=== Activity ===
Reproduce exactly the lines below, from the first through the one containing "You are a computer-use agent. Image resolution: width=825", and nothing more.

BEGIN

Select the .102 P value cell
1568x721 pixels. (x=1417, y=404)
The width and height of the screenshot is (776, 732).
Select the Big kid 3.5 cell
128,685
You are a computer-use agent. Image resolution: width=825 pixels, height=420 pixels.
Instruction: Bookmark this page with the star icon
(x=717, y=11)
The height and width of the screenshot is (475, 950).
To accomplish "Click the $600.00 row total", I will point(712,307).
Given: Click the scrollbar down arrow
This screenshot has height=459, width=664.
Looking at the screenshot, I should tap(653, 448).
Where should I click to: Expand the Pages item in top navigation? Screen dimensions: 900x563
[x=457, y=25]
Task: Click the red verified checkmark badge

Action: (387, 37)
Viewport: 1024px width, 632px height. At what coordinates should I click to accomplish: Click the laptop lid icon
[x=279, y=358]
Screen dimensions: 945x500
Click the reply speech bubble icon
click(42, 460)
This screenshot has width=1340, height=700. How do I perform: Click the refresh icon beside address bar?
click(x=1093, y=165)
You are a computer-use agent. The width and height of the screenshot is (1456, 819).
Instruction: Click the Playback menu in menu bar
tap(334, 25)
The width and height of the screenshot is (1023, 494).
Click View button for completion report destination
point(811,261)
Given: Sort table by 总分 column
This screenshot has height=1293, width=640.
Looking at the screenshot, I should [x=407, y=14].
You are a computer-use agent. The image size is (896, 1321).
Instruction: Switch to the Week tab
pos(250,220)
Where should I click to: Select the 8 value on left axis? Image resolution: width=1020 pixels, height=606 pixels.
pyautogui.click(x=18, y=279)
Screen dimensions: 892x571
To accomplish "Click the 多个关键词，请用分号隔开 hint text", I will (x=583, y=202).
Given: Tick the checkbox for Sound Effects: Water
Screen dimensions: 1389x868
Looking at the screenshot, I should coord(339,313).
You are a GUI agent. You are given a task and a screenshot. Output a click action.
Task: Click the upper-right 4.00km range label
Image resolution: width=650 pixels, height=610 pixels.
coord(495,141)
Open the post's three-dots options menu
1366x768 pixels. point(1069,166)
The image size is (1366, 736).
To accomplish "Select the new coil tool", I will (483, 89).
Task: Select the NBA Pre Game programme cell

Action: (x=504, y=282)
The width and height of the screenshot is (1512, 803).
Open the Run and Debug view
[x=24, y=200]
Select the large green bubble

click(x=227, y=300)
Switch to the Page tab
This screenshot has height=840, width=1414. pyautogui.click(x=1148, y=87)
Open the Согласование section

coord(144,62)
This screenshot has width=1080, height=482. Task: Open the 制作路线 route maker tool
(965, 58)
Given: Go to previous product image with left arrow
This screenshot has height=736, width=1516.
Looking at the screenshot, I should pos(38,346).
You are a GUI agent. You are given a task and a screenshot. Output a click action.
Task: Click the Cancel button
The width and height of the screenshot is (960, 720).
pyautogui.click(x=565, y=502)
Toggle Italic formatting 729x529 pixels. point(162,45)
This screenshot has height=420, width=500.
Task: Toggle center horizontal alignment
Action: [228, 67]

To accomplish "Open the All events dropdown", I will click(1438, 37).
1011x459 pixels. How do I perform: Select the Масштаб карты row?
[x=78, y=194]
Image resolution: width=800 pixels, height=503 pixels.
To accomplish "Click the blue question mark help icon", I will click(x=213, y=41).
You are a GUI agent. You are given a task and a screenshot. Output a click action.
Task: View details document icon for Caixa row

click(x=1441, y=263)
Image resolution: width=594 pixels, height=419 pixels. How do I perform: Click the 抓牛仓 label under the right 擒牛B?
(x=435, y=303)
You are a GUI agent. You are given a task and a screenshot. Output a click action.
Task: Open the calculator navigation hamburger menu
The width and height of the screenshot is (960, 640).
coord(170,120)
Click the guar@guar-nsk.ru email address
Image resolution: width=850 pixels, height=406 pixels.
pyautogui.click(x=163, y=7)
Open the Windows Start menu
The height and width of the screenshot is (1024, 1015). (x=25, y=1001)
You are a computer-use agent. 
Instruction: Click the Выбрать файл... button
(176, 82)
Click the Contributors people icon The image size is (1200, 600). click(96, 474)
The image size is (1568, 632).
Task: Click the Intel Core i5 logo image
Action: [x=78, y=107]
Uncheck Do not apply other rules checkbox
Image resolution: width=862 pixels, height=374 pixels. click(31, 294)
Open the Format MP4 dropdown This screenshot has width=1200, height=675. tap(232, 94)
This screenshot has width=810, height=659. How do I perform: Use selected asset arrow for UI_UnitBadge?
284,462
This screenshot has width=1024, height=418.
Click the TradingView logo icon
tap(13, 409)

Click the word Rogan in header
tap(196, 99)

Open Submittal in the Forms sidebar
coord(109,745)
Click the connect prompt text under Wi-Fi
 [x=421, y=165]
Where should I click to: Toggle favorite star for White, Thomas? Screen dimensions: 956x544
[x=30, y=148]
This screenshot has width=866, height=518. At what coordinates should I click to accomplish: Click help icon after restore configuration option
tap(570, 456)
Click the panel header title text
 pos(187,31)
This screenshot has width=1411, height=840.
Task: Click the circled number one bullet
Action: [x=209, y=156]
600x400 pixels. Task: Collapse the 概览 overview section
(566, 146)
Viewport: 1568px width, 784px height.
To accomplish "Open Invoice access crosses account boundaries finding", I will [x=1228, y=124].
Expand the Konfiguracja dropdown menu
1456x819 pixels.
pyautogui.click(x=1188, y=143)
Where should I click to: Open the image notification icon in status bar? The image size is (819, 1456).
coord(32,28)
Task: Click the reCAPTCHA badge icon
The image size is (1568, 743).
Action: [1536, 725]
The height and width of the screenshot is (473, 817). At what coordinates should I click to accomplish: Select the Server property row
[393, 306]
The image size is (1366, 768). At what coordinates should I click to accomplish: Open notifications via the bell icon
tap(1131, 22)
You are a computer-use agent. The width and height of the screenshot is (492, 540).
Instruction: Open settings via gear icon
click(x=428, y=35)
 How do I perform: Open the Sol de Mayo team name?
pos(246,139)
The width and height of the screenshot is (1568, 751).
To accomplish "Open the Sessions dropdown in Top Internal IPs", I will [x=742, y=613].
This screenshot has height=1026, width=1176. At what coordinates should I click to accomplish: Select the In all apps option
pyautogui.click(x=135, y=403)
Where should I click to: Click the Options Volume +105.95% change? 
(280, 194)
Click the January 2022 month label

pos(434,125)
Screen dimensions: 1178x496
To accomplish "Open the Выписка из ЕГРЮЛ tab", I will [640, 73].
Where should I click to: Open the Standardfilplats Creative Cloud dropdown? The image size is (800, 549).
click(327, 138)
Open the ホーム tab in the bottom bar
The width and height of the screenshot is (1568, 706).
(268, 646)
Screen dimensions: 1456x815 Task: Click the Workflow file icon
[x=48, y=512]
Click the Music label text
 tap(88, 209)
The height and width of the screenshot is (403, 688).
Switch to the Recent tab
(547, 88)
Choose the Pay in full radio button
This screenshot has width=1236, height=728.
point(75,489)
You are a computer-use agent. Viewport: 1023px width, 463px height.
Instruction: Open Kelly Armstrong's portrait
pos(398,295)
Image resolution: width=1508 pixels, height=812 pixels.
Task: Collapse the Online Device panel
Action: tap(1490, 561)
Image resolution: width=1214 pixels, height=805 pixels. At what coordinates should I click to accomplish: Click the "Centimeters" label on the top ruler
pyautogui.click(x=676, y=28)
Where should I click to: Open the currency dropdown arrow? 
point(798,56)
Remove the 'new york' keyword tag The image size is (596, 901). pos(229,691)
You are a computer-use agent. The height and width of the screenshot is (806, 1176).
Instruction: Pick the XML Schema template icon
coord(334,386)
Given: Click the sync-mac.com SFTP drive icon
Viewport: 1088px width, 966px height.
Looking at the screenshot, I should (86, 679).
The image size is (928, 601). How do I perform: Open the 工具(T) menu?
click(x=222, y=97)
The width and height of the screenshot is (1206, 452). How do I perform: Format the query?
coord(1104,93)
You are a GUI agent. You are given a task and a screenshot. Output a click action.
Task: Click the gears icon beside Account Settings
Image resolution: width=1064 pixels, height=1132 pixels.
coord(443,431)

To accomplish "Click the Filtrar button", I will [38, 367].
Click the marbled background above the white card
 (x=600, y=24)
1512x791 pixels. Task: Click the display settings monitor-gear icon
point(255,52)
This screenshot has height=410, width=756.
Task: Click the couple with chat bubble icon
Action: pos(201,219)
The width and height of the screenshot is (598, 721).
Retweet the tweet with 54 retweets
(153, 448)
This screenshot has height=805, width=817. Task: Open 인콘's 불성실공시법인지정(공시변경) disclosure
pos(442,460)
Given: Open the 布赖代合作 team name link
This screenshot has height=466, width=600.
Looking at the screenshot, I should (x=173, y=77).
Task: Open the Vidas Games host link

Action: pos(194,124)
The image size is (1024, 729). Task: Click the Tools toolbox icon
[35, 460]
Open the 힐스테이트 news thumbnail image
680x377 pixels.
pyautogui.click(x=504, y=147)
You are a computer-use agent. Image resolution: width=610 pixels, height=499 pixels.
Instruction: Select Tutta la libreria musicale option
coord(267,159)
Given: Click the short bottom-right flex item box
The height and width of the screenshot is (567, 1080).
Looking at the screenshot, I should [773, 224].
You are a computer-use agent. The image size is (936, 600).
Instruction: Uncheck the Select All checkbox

END

=== Written solution ===
Select the .102 P value cell
1568x721 pixels. (x=1417, y=404)
The width and height of the screenshot is (776, 732).
Select the Big kid 3.5 cell
128,685
You are a computer-use agent. Image resolution: width=825 pixels, height=420 pixels.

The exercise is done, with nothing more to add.